Un des experts, qui le vit soudain en face, fut frappé de son aspect, questionna en tendant la main :

— Cela ne va pas ?

— Très bien, merci…

Ses yeux ne regardaient nulle part. Il gardait son gros pardessus noir sur le corps, ses mains dans les poches. Il ressemblait à quelqu’un qui, après un long voyage, revoit avec des yeux nouveaux des lieux qui lui furent familiers.

C’est ainsi qu’il mania des photographies prises la veille dans un appartement cambriolé, lut des fiches qu’un de ses collègues avait fait demander.

Dans un coin, un jeune homme glabre, long et maigre, aux yeux de myope protégés par d’épais lorgnons, le guettait avec un étonnement ému.

Sur sa table, il y avait des loupes de toutes les grosseurs, des grattoirs, des pinces, des flacons d’encres, de réactifs, ainsi qu’un écran de verre éclairé par une forte lampe électrique.

C’était Moers, qui s’était spécialisé dans l’étude des papiers, des encres et des écritures.

Il savait que c’était lui que Maigret venait voir. Et pourtant le commissaire ne le regardait même pas, allait et venait comme sans but.

Enfin il tira une pipe de sa poche, l’alluma, lança d’une voix fausse :

— Et voilà !… Au travail !…

Moers, qui savait d’où sortait le commissaire, comprit, mais feignit de n’avoir rien remarqué.

Maigret retirait son manteau, bâillait, faisait jouer les muscles de son visage, comme pour redevenir lui-même. Il saisit une chaise par le dossier, l’amena près du jeune homme, s’installa à califourchon et prononça sur un ton affectueux :

— Alors, mon petit Moers ?…

C’était fini.

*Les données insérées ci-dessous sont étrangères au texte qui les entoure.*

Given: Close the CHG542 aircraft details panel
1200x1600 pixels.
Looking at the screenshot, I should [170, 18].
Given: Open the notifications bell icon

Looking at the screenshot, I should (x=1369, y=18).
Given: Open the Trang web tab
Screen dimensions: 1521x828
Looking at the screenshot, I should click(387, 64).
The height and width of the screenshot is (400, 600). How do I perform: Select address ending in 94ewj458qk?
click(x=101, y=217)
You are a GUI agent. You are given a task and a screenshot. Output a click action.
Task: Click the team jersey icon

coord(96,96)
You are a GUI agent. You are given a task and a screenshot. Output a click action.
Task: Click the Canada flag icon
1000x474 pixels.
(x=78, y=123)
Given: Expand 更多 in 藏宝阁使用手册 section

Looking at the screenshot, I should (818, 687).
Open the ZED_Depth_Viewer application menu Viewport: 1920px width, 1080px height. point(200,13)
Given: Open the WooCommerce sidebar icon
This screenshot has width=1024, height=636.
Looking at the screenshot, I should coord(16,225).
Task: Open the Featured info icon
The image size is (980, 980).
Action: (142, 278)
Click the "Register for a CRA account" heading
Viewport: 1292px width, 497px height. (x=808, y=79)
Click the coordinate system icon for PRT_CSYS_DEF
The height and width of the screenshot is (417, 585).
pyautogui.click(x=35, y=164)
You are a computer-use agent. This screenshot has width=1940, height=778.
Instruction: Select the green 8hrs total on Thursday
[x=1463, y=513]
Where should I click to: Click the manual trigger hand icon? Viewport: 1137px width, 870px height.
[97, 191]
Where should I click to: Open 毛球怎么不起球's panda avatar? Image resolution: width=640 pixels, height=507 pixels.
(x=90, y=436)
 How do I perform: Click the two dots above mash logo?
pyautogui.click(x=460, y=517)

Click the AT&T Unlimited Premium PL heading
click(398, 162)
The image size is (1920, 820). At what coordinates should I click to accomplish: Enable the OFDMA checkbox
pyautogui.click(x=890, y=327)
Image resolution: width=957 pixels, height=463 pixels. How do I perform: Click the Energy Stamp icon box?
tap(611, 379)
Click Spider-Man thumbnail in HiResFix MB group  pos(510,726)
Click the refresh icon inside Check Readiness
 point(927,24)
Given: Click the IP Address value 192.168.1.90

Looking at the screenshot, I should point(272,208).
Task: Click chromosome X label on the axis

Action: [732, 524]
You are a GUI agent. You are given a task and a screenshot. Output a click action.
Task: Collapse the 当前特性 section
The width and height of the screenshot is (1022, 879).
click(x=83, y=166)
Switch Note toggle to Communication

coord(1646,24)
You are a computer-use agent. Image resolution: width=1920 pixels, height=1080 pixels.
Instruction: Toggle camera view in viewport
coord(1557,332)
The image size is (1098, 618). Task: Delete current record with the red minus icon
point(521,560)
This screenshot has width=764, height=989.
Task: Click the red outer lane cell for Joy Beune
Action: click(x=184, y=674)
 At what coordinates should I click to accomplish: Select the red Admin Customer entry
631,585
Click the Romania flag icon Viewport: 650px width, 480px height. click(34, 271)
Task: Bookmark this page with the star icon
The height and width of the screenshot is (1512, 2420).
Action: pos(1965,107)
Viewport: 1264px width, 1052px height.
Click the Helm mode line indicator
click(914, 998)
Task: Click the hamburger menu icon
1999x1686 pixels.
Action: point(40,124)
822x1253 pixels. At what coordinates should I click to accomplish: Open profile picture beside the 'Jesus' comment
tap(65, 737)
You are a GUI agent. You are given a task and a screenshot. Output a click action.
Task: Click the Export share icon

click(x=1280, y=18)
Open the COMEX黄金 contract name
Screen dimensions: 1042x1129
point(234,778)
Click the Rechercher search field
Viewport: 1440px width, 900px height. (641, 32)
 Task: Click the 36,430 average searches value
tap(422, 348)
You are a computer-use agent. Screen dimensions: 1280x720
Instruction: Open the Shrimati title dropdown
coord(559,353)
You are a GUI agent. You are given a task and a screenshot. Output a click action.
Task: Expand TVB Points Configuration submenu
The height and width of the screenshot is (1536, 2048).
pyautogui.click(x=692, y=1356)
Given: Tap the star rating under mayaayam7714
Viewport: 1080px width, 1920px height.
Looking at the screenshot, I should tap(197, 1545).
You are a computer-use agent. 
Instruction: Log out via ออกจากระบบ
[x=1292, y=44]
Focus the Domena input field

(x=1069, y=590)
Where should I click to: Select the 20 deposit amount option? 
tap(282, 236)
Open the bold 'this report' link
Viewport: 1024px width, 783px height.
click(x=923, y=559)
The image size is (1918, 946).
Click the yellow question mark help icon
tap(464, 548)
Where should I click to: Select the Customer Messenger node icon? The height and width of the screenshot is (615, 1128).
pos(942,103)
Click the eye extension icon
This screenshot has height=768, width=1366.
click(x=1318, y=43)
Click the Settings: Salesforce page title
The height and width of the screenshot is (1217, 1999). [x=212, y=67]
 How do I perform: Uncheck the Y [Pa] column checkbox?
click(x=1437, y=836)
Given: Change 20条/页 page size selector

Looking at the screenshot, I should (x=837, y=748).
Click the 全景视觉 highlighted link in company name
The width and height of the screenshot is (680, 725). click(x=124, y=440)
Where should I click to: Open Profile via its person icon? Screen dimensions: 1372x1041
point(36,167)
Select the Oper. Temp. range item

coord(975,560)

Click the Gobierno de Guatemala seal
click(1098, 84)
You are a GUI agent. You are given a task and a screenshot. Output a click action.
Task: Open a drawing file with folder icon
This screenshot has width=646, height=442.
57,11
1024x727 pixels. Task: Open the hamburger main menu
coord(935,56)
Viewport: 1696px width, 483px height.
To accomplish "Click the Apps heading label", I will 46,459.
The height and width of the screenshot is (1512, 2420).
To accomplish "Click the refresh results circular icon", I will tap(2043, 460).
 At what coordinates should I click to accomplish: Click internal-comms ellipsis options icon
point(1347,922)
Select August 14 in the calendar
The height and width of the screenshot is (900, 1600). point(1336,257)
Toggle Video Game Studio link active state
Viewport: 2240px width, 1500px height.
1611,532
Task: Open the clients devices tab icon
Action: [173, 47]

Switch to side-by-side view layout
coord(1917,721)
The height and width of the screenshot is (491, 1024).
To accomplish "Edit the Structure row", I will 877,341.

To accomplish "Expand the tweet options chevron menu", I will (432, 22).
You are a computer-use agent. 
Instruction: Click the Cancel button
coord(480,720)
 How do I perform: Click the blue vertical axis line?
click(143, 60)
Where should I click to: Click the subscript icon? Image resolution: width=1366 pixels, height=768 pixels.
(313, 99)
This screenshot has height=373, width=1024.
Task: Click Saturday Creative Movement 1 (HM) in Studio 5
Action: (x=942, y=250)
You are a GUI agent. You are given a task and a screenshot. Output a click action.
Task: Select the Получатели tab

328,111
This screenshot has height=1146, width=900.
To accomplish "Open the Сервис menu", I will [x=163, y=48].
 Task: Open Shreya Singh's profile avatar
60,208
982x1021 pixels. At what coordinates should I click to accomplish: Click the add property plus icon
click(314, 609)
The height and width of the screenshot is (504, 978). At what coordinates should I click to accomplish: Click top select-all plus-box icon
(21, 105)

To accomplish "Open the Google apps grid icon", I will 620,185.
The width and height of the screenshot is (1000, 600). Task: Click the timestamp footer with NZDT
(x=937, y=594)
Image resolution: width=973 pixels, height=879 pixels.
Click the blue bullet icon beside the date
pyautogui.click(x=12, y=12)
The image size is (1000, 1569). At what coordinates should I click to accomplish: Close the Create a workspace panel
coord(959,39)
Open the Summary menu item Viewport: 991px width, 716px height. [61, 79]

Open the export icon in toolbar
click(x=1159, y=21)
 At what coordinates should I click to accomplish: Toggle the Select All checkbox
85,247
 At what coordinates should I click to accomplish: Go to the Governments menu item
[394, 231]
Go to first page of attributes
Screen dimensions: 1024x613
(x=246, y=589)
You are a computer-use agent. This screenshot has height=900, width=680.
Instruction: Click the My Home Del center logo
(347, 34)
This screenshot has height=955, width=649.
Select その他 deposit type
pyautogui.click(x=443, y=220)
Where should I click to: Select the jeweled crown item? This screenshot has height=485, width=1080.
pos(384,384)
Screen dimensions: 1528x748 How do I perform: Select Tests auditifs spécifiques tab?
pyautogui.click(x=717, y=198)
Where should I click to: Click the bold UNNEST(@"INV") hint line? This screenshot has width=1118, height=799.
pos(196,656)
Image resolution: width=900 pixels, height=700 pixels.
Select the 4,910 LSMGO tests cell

Il avait enfin débarqué le poids qu’il avait sur les épaules.

— Raconte…

— J’ai passé la nuit à étudier le billet… Dommage qu’il ait été tripoté par des tas de gens… Car il est inutile d’y chercher maintenant des empreintes digitales…

— Je n’y comptais pas…

— Je suis passé ce matin de bonne heure à la Coupole… J’ai examiné tous les encriers… Vous connaissez l’établissement ?… Il y a plusieurs salles distinctes : la grande brasserie d’abord, dont une partie devient restaurant à l’heure des repas… Puis la salle du premier… Puis la terrasse… Enfin un petit bar américain, à gauche, où se réunissent les habitués…

— Connais…

— C’est l’encre du bar qui a servi à écrire le billet… Les caractères ont été tracés de la main gauche, non par un gaucher, mais par quelqu’un qui sait que presque toutes les écritures de la main gauche se ressemblent…

La lettre adressée au Sifflet se trouvait encore sur l’écran de verre posé devant Moers.

— Une chose est certaine : l’expéditeur est un intellectuel, et je jurerais qu’il parle et écrit couramment plusieurs langues. Maintenant, si je tente de faire de la graphologie - Mais nous sortons du domaine des sciences exactes…

— Allez-y…

— Eh bien ! ou je me trompe fort, ou nous nous trouvons en présence d’un individu d’exception… D’abord une intelligence très au-dessus de la moyenne. Mais le plus troublant, c’est le mélange de volonté et de faiblesse, de froideur et d’émotivité. L’écriture est d’un homme… Et pourtant j’y relève des traits de caractère nettement féminins…

Moers était sur son terrain favori. Il devenait rose de plaisir. Malgré lui, Maigret sourit légèrement et le jeune homme se troubla :

— Je sais que tout cela n’est pas très clair et qu’un juge d’instruction ne m’écouterait pas jusqu’au bout… Et pourtant… Tenez, je parierais, commissaire, que l’homme qui a écrit cette lettre est atteint d’une maladie grave et le sait… S’il s’était servi de la main droite, je pourrais vous en dire davantage… Ah ! j’oubliais un détail… Il y avait des taches sur le papier… Mais peut-être ont-elles été faites à l’imprimerie… L’une d’elles, en tout cas, est une tache de café crème… Pour couper le haut de la feuille, enfin, on ne s’est pas servi d’un couteau, mais d’un objet arrondi, comme une cuiller…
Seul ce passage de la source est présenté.